DATA EXTRACTS:
--------------------

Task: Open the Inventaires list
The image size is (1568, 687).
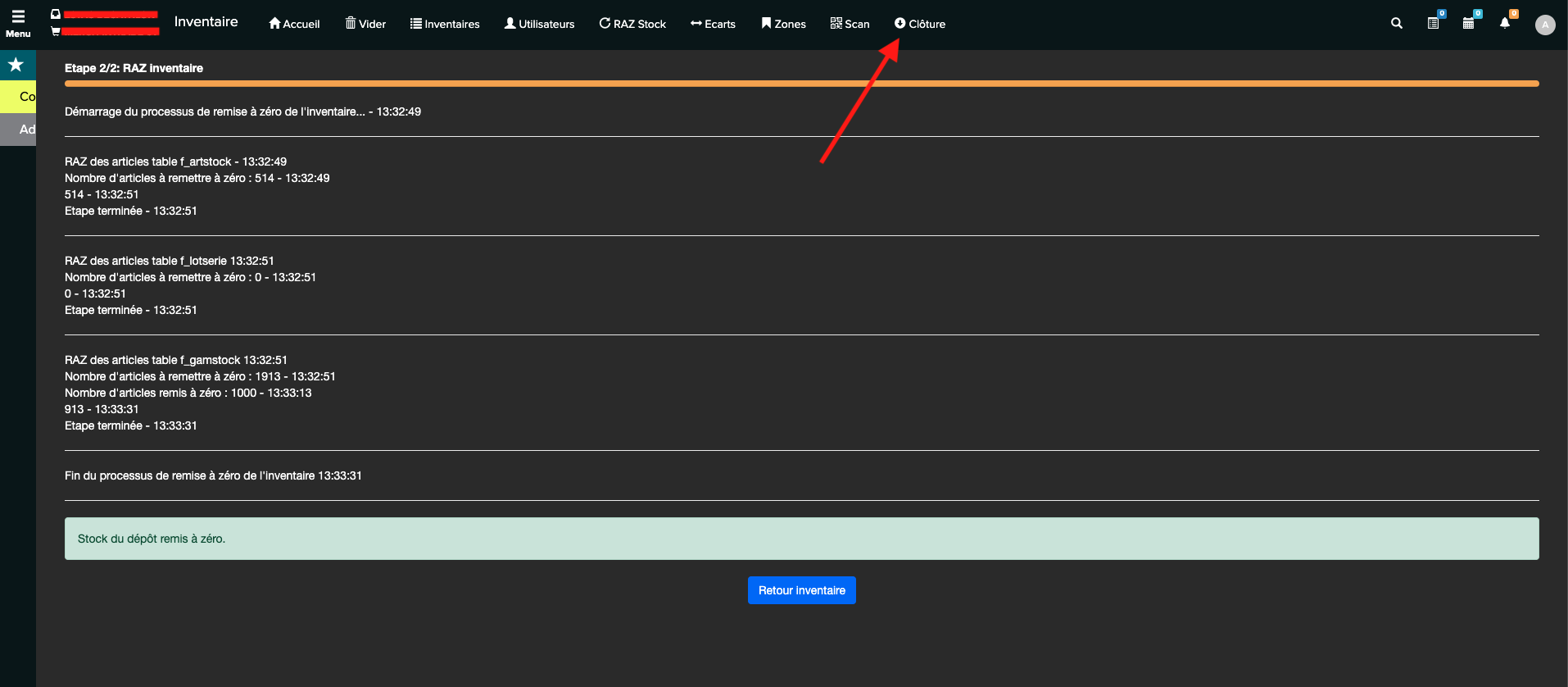Action: point(445,24)
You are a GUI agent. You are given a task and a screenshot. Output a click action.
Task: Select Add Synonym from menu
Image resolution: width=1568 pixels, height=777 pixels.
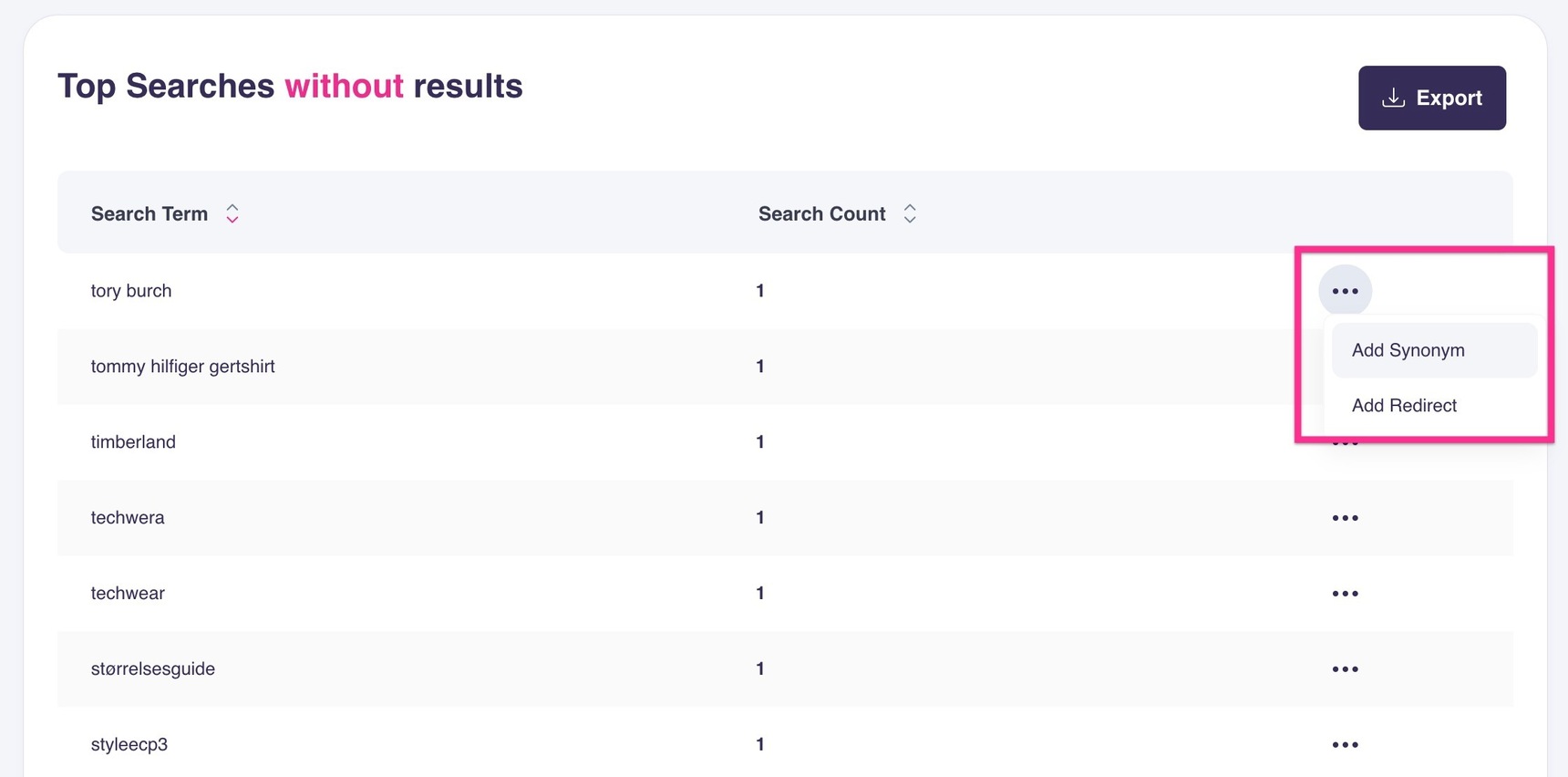tap(1408, 350)
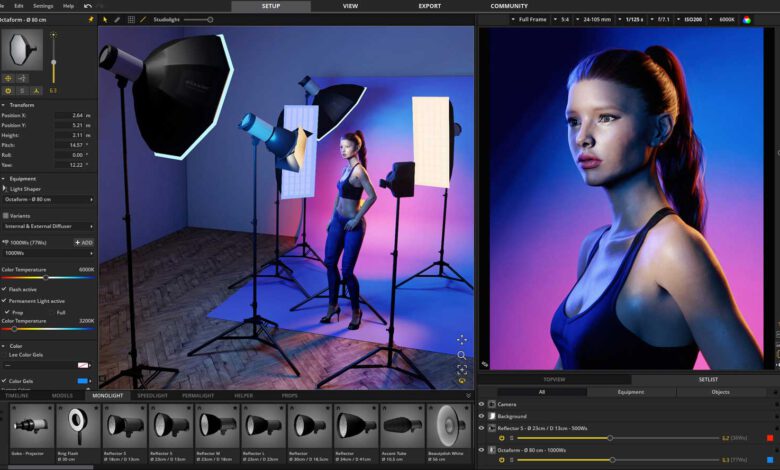Toggle the Flash active checkbox

[4, 289]
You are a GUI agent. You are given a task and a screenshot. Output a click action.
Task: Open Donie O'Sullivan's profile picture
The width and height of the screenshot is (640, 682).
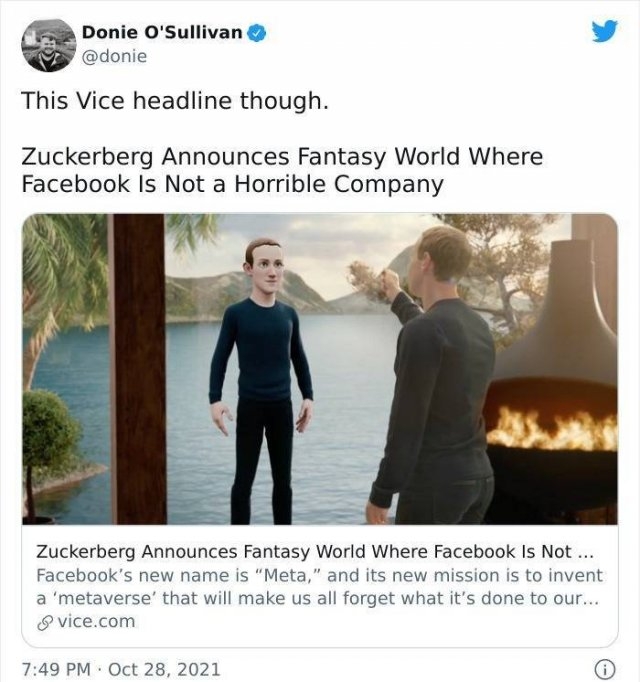pyautogui.click(x=47, y=45)
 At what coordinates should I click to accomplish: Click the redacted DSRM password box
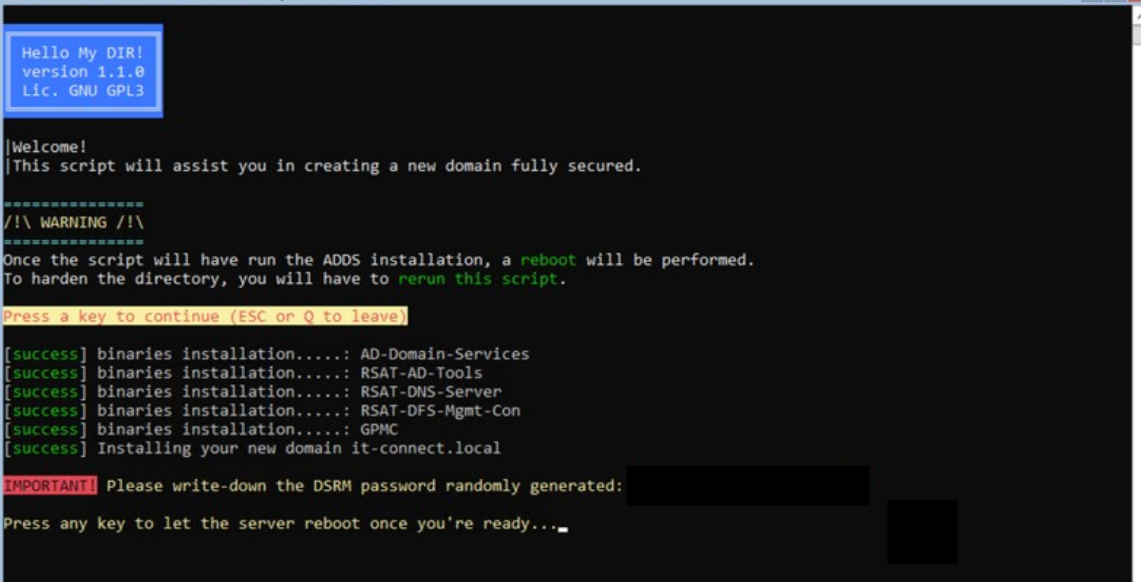(747, 486)
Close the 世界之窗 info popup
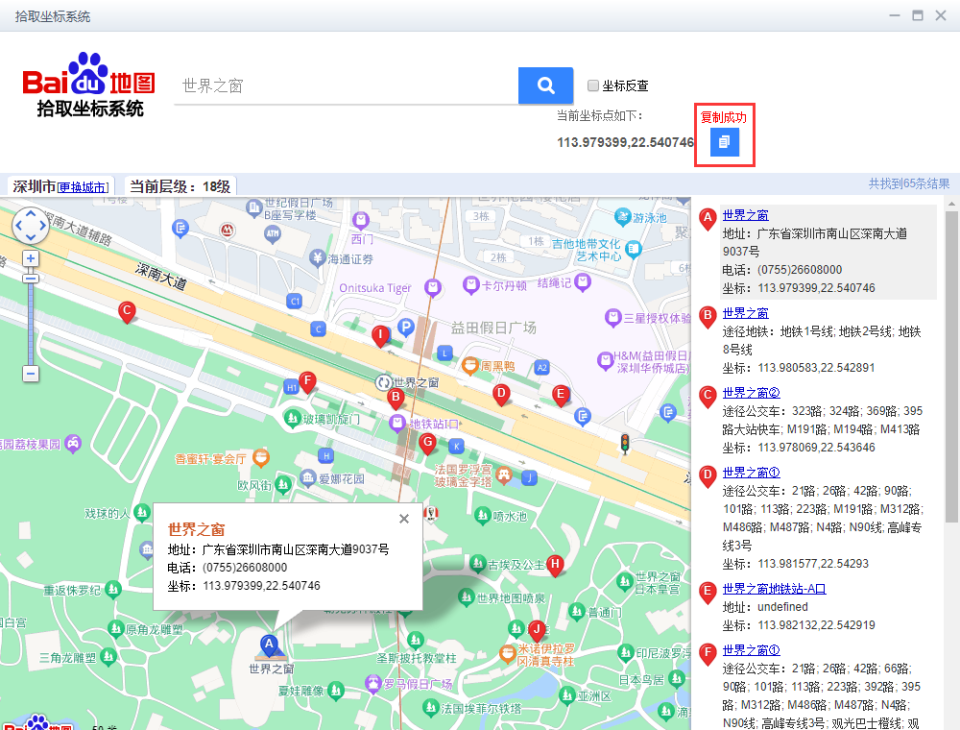Viewport: 960px width, 730px height. [404, 519]
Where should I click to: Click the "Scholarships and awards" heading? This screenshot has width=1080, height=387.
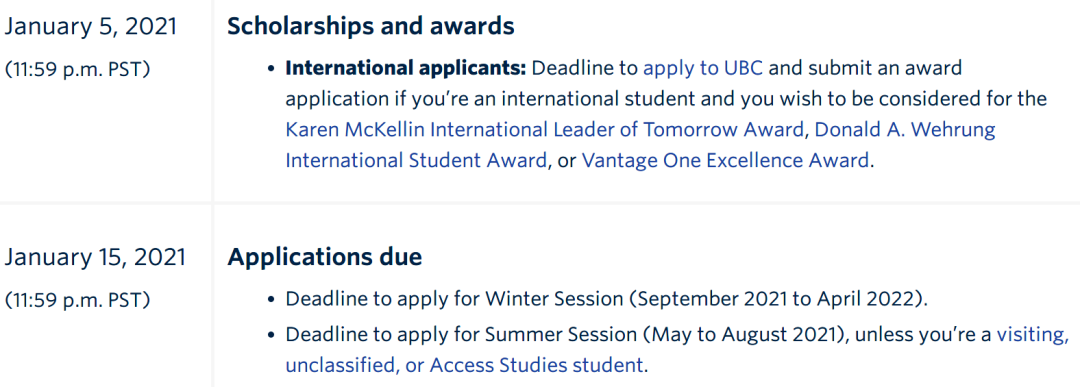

--------------------

WHAT THIS TASK INVOLVES:
Please output the material above again, exactly, and omit every image.

OUTPUT OF THE TASK:
Task: Open the Inventaires list
The image size is (1568, 687).
Action: point(445,24)
You are a GUI agent. You are given a task and a screenshot. Output a click action.
Task: Select Add Synonym from menu
Image resolution: width=1568 pixels, height=777 pixels.
tap(1408, 350)
Toggle the Flash active checkbox

[4, 289]
You are a GUI agent. You are given a task and a screenshot. Output a click action.
Task: Open Donie O'Sullivan's profile picture
The width and height of the screenshot is (640, 682).
pyautogui.click(x=47, y=45)
 At what coordinates should I click to accomplish: Click the redacted DSRM password box
(747, 486)
Close the 世界之窗 info popup
Viewport: 960px width, 730px height. [404, 519]
Where should I click to: Click the "Scholarships and awards" heading? This screenshot has width=1080, height=387.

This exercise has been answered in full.